Although stereophotogrammetry is increasingly popular for 3-dimensional face scanning, commercial solutions remain quite expensive, limiting its accessibility. We propose a more affordable, custom-built photogrammetry setup (Stereo-Face 3D, SF3D) and evaluate its variability within and between systems.
Twenty-nine subjects and a mannequin head were imaged 3 times using SF3D and a commercially available system. An anthropometric mask was mapped viscoelastically onto the reconstructed meshes using MeshMonk ( github.com/TheWebMonks/meshmonk ). Within systems, shape variability was determined by calculating the root-mean-square error (RMSE) of the Procrustes distance between each of the subject’s 3 scans and the subject’s ground truth (calculated by averaging the mappings after a nonscaled generalized Procrustes superimposition). Intersystem variability was determined by similarly comparing the ground truth mappings of both systems. Two-factor Procrustes analysis of variance was used to partition the intersystem shape variability to understand the source of the discrepancies between the facial shapes acquired by both systems.
The RMSEs of the within-system shape variability for 3dMDFace and SF3D were 0.52 ± 0.07 mm and 0.44 ± 0.16 mm, respectively. The corresponding values for the mannequin head were 0.42 ± 0.02 mm and 0.29 ± 0.03 mm, respectively. The between-systems RMSE was 1.6 ± 0.34 mm for the study group and 1.38 mm for the mannequin head. A 2-factor analysis indicated that variability attributable to the system was expressed mainly at the upper eyelids, nasal tip and alae, and chin areas.
The variability values of the custom-built setup presented here were competitive to a state-of-the-art commercial system at a more affordable level of investment.
A custom-built photogrammetry system for 3-dimensional facial capture is presented.
SF3D’s vertex count was 10-fold higher compared with 3dMDFace.
SF3D was slightly more precise and also slightly more variable than 3dMDFace.
SF3D’s overall performance matched and, at times, surpassed that of 3dMDFace.

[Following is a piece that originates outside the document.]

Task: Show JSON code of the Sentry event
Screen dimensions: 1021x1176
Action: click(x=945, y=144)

In orthodontics, facial esthetics has traditionally been scrutinized using the lateral cephalogram’s profile outline combined with classic 2-dimensional (2D) facial photographs. With the introduction of cutting edge 3-dimensional (3D) imaging techniques into the orthodontic and/or craniofacial diagnostic toolset, (structured light) photogrammetry setups and 3D facial images derived from full-size cone-beam computed tomography (CBCT) exposures have increasingly been adopted for this purpose. Three-dimensional CBCT does carry an increased radiation burden compared with traditional 2D radiology, especially if image quality is of primary concern. Combined with the ALARA principle, , this has so far precluded its use as a de facto imaging solution for orthodontic diagnosis, at least in Europe. In addition, the restraints required to immobilize the patient’s head during image capture using CBCT may potentially obscure facial regions of interest, such as the forehead and/or chin area. Combined with ethical objections associated with repeatedly exposing patients to ionizing radiation for growth-monitoring purposes, treatment follow-up, or outcome assessment, this entails that there might be a bright future for nonionizing methods for diagnosing facial esthetics, growth, or treatment change, such as photogrammetry.

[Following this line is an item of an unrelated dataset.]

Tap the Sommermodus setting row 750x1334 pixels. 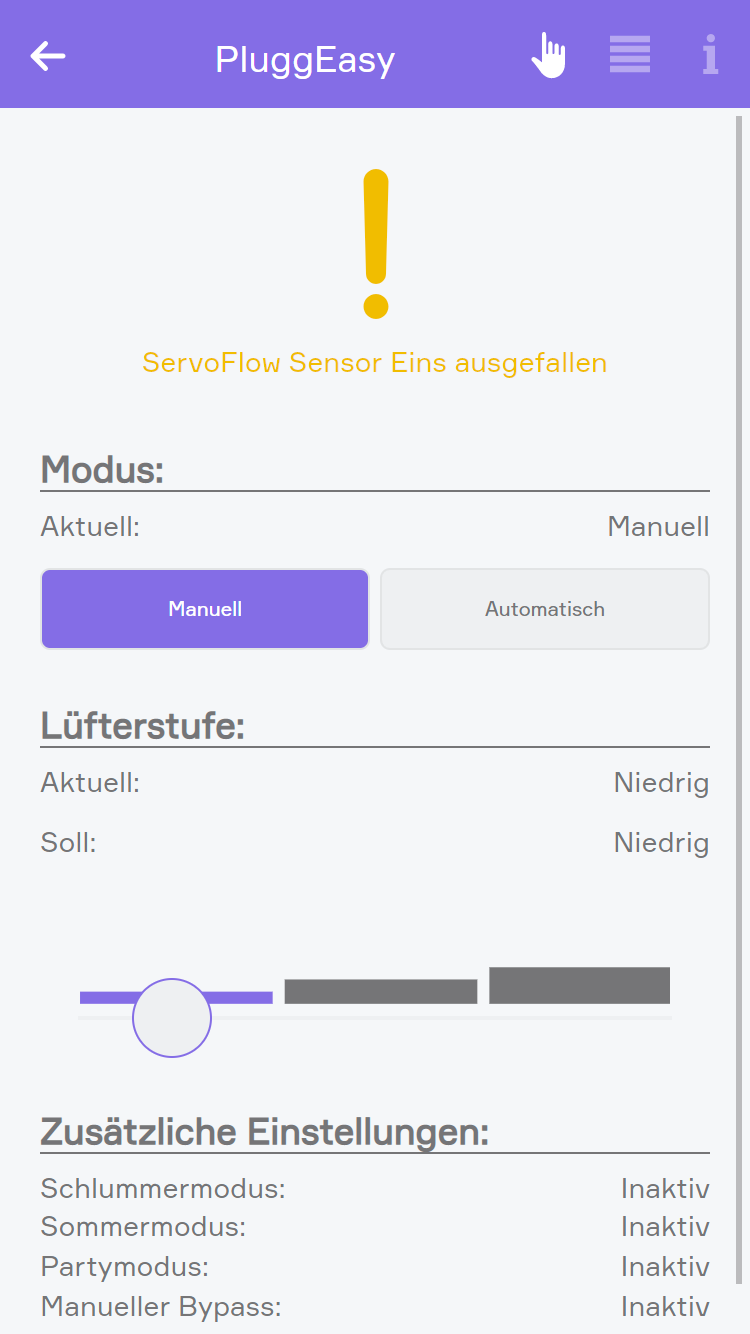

Several studies report on the accuracy and reliability of various commercially available photogrammetry solutions applied in an orthodontic and/or craniofacial setting. These include both active stereophotogrammetry solutions (which illuminate the patient’s face with invisible structured-light patterns to provide the features required for interpreting and reconstructing the face’s 3D geometry) from manufacturers such as AxisThree, and passive ones (which reconstruct the scene directly from visual cues present in the acquired image) from Canfield Imaging Systems (eg, VECTRA; Fairfield, NJ) and Dimensional Imaging (DI3D). , , Hybrid stereophotogrammetry solutions, which combine both techniques to achieve an optimal result, have also been presented by 3dMD. Even low-cost solutions, such as David’s SLS-2, Fuel3D’s Scanify, , and Microsoft’s Kinect, have been investigated.

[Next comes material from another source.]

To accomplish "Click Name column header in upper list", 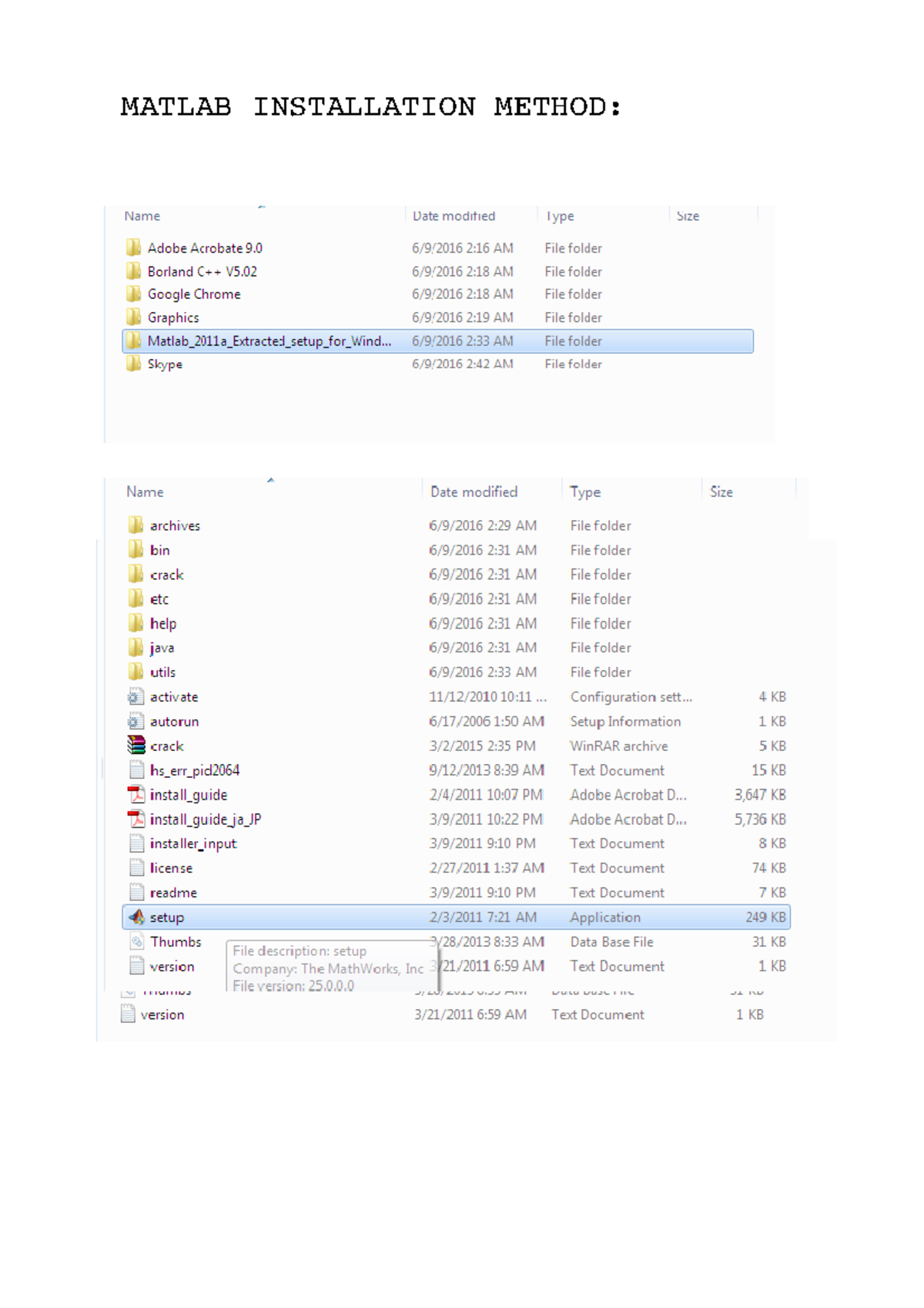I will point(142,216).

Interestingly, some of the aforementioned studies use direct anthropometry (ie, caliper and measuring tape) as the “gold standard,” notwithstanding the notable variability of the latter approach. , , Aside from the general sparsity of the human face in terms of clearly definable landmarks, direct anthropometry is additionally hampered by skin compressibility and slight changes in facial expression. Some studies attempt to minimize the effects of landmark identification error by prelabeling the facial surfaces. Both tissue compressibility and facial pose variation can be circumvented by performing measurements on a mannequin head, , , or on plaster casts. , Other studies replace direct anthropometric measurements with (repeated) digital ones, make use electromagnetic digitizers, coordinate-measuring machines, or other stereophotogrammetry devices, , , , which are the “gold standard” for comparison.
A problem not adequately addressed by studies is the very feature-sparse nature of the human face, which entails broad regions having few landmarks at which accuracy and reliability can be gauged. One relatively straightforward solution might be to use elastic deformation of a standard anthropometric mask to densely sample and model the entire facial surface with a very large number of landmarks which, by the elastic deformation, are effectively homologous.
In general, cutting edge technologies such as 3D facial capture typically demand a significant premium over traditional 2D methods. Budgetary constraints often deprive orthodontic departments and private practices alike from access to these technologies. Aside from the cost, 1 of the major impediments to the democratization of this technology has traditionally been the imposing complexity of the photogrammetric algorithms involved in reconstructing the 3D scene. This limitation has changed somewhat with the introduction of relatively affordable and high-quality multibase photogrammetry software. In the latter, image reconstruction proceeds from a relatively large set of images taken from multiple but slightly different viewpoints. This approach was made possible because of relatively recent, fast-paced innovations in the field combined with the ever-increasing availability of relatively low-cost computational power. Taken together, this prompts the question of whether it would be possible to design, build, and test a custom-built photogrammetry-based setup for 3D facial capture. The current study aimed to assess and report the accuracy of this technology.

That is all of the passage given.